## EXTRAIT DU TEXTE
++++++++++
«
Les nouveaux penseurs de l’islam ».
Annexe 7
Fiche Farid
Esack
La personne.
D’origine indopakistanaise. Né en Afrique du Sud
en 1957, dernier d’une famille de 7 enfants que son
père abandonne aussitôt après sa
naissance. Pauvreté, misère, mais
solidarité de voisins chrétiens (« Le
fait que notre oppression soit rendue supportable par la
solidarité, l’humanité et le rire de
nos voisins chrétiens me rendit suspicieux à
propos de toutes les idées religieuses qui
prétendaient détenir le monopole du salut, et
m’imprégna du sentiment profond de la valeur du
« religieusement autre » ». Bourse
d’études au Pakistan, où il passe 8 ans
et obtient des diplômes d’études
supérieures en droit et théologie islamiques et
en études coraniques. Fréquente des
chrétiens et découvre la «
théologie de la libération ». Retour en
Afrique du Sud, où il s’engage dans la lutte
contre l’apartheid et fonde un mouvement musulman
progressiste « L’appel de l’islam
».
Nouveaux séjours d’études à
l’étranger (Angleterre, Allemagne), de 2 ou 3 ans,
puis retour en Afrique du Sud. Philosophe, chercheur,
écrivain, professeur, en tout cela engagé
– notamment pour l’égalité
des sexes, la lutte contre le sida …
Toujours en vie et en activité.
La pensée.
D’une manière générale,
Farid Esack partage les vues des « penseurs »
abordés dans les annexes précédentes.
Il n’y est pas ici revenu.
Ce qui fait son originalité …
# Quelques conceptions religieuses de base :
- La piété est inséparable de la
pratique de la justice et de la lutte pour la justice.
- La lutte pour la justice est un devoir des musulmans, même
quand ce sont des non musulmans qui sont concernés
- L’engagement pour la justice peut avoir des
conséquences pénibles qu’il faut
assumer : la liberté religieuse se paie.
- L’oppression est une réalité de
péché qui crée souffrance et
misère : s’opposer à la tyrannie est un
devoir.
- A ce titre, la politique est inséparable de la religion
– la politique est le souci de la Cité.
Défendre le bien, poursuivre le mal est un devoir.
- La foi est appelée à imprégner
toutes les réalités de l’existence : le
temporel et le spirituel sont inséparables. La foi
n’est pas que dévotion.
- La lutte pour le bien ne doit pas faire acception des appartenances
religieuses.
++++++++++
## À FAIRE
Reprenez la fiche sur Farid Esack, plus haut, et poursuivez-la après sa dernière phrase.
++++++++++
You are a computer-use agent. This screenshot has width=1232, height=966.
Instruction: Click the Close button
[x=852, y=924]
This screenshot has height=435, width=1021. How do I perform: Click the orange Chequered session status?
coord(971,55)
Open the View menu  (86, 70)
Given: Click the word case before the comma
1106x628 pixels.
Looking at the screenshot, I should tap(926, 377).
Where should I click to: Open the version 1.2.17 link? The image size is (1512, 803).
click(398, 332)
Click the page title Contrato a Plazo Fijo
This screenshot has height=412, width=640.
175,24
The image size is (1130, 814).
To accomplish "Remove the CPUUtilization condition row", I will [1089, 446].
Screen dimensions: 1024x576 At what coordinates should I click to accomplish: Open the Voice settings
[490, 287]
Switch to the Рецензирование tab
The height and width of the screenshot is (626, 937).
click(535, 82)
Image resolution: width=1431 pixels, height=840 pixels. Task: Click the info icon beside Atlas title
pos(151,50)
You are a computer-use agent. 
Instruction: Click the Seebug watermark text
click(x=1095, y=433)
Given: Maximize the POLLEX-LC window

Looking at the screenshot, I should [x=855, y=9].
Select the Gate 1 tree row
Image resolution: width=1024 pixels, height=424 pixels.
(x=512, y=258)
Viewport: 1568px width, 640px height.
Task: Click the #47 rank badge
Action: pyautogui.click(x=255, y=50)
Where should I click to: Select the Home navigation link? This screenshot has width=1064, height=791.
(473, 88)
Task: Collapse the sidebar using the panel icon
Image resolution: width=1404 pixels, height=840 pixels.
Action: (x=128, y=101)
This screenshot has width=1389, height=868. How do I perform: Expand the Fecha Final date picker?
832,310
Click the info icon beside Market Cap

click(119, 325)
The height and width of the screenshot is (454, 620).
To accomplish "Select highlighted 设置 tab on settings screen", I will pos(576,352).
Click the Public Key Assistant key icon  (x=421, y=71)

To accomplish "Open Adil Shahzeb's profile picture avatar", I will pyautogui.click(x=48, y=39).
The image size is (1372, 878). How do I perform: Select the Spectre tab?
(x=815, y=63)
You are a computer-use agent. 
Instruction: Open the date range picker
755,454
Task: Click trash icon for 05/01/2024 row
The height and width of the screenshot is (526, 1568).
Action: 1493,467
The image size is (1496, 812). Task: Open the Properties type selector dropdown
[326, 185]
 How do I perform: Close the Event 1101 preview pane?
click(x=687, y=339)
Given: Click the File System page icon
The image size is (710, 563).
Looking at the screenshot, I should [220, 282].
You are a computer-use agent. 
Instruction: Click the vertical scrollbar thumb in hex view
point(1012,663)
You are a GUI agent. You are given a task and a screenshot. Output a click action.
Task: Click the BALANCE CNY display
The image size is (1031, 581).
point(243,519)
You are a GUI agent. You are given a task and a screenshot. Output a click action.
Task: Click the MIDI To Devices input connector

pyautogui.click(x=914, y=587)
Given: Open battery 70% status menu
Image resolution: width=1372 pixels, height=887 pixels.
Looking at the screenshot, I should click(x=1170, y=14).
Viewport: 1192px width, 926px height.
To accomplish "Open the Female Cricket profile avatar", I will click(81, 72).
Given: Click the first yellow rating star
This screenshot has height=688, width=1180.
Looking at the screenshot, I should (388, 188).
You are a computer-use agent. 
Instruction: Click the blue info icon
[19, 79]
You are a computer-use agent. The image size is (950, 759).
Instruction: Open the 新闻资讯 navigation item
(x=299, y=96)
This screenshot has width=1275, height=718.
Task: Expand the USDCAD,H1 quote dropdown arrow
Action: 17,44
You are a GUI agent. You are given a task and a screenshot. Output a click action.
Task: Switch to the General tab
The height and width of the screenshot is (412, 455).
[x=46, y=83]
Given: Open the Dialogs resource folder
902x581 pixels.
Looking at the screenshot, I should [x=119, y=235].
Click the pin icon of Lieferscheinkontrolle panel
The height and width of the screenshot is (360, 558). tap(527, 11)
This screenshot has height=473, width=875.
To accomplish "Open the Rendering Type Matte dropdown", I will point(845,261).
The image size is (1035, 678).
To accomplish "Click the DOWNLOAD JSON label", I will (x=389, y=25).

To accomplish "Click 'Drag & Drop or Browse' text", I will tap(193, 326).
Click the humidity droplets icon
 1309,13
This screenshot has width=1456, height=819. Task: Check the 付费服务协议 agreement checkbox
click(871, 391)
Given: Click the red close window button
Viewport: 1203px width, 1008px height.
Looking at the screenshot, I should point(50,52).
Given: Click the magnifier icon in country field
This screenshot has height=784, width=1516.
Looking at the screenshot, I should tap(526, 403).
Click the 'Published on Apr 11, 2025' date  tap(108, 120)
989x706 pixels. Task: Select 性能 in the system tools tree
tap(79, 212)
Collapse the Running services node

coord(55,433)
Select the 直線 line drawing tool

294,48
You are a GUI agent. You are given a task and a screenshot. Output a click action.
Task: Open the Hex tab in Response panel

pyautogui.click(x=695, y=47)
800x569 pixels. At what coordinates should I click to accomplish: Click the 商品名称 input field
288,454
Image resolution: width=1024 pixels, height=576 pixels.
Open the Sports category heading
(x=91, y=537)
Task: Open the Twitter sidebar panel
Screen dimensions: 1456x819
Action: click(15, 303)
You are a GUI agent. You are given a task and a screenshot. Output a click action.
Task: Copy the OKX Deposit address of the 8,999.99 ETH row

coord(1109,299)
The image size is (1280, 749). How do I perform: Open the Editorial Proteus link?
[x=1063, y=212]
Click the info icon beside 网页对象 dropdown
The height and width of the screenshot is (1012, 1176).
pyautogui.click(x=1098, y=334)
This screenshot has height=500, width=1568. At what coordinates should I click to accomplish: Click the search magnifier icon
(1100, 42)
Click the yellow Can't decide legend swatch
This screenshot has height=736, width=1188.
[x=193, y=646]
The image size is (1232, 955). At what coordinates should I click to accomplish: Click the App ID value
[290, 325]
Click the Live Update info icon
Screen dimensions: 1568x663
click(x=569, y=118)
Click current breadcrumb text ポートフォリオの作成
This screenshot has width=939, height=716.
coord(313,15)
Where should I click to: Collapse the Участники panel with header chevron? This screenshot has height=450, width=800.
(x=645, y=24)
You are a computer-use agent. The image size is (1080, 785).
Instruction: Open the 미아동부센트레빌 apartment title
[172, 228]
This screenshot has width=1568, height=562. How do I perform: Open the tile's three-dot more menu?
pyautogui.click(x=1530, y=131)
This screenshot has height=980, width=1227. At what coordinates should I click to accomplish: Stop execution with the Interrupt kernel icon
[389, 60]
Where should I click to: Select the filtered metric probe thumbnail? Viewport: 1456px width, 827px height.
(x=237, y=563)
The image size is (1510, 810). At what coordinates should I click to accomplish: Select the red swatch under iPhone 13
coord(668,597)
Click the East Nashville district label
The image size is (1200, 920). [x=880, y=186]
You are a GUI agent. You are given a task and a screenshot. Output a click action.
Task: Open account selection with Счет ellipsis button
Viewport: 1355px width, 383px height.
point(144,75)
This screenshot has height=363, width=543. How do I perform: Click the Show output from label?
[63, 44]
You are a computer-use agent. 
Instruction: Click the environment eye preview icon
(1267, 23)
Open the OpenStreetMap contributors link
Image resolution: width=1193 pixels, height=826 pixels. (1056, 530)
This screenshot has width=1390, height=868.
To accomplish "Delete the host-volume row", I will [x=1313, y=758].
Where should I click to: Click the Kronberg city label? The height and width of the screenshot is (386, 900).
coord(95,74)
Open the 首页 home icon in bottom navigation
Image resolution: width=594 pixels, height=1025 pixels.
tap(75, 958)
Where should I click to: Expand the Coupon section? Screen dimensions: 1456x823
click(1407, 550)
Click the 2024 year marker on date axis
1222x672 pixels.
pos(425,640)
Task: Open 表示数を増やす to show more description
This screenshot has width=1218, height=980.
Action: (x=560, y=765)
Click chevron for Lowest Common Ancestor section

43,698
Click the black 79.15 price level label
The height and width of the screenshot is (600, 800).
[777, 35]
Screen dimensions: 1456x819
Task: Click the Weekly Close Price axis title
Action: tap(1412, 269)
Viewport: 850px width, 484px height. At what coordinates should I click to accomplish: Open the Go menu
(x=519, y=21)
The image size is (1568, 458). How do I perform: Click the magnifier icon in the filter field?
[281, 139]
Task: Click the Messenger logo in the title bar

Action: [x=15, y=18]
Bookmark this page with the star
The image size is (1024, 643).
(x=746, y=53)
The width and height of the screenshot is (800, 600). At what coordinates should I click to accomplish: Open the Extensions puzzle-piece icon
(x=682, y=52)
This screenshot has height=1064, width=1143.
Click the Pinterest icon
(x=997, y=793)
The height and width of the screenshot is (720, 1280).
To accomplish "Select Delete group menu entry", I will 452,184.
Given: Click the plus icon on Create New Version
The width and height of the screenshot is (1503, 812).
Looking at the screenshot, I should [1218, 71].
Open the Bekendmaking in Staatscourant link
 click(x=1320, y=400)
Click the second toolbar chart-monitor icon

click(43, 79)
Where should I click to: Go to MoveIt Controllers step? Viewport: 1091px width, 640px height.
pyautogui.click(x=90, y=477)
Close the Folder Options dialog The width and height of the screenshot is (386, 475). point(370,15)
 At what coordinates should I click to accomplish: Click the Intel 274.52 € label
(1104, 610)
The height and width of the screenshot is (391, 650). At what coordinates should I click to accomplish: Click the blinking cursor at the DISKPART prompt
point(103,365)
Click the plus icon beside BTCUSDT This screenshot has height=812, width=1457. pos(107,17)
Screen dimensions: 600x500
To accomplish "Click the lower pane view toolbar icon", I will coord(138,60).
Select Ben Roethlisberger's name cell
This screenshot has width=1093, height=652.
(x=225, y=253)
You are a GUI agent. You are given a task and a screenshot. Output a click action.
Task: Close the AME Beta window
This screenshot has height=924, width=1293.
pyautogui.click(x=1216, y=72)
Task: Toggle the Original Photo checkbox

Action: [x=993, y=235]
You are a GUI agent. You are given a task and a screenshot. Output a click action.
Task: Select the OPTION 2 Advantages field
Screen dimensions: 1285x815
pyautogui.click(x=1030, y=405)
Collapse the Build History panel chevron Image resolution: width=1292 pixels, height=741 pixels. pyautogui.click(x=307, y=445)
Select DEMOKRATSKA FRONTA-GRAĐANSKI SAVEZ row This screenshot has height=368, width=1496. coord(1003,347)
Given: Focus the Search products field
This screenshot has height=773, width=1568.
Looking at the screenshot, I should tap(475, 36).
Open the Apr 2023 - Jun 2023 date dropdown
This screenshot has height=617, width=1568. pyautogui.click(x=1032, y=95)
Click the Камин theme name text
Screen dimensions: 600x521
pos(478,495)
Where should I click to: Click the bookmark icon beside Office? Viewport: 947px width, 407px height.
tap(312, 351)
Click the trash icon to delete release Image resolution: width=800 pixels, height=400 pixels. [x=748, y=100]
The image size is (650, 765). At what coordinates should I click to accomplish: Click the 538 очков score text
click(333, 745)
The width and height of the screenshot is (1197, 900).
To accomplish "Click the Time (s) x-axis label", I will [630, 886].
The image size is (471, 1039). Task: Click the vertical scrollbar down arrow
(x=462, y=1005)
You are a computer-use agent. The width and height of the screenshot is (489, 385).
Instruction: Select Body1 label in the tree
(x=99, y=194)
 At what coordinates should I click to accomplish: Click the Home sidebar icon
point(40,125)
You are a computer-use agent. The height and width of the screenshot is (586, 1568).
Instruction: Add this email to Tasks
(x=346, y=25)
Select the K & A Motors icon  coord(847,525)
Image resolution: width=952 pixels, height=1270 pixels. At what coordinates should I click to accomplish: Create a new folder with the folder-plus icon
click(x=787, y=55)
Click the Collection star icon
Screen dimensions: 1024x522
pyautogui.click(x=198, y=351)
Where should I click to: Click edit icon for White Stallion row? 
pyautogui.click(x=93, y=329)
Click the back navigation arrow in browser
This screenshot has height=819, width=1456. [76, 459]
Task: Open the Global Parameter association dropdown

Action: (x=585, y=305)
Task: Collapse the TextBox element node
++++++++++
## RÉPONSE
# Pour
lui la question n’est pas de savoir ce que le Coran ou Allah
disent aux croyants, mais ce qu’ils veulent leur
dire. Or cette intention du Coran ou d’Allah ne peut
qu’être l’objet d’une recherche
permanente, menée en fonction du contexte sociologique de
chaque époque, de chaque personne :
l’interprétation permanente de la
révélation est normale et nécessaire.
# La
justesse d’une interprétation ne peut donc
être que relative : il n’existe aucun
interprète « innocent », aucune
interprétation « innocente », aucun
texte « innocent ». Réception et
interprétation sont toujours subjectives. Le danger est pour
une personne ou un groupe de penser détenir « la
vérité ».
# Pour
une interprétation correcte du Coran, Farid Esack propose
six repères :
- La Taqwâ : une attitude faite de la conscience de Dieu, du
caractère transitoire de l’existence terrestre, de
la futilité de nos ambitions humaines, de la valeur de
chaque être … Une attitude qui engendre la
piété,
l’intégrité, la force de
caractère et aboutit à une transformation
personnelle.
- Le Tawhid : dogme de l’unicité et de la
transcendance de Dieu, qui conduit à rejeter toute
idolâtrie (richesse, succès, recherche de soi
…), en même temps qu’il conduit
à considérer l’humanité
comme « une » et à éliminer
toute discrimination sociale, raciale, sexiste …
- Al nâss (les gens) : le « collectif »
des hommes doit être vu au travers de la conscience que
l’homme est le représentant de Dieu sur la terre.
Ceci implique notamment le respect total de la personne humaine, et
l’obligation pour les gouvernants de se
référer au Coran et d’en
interpréter les termes dans ce sens.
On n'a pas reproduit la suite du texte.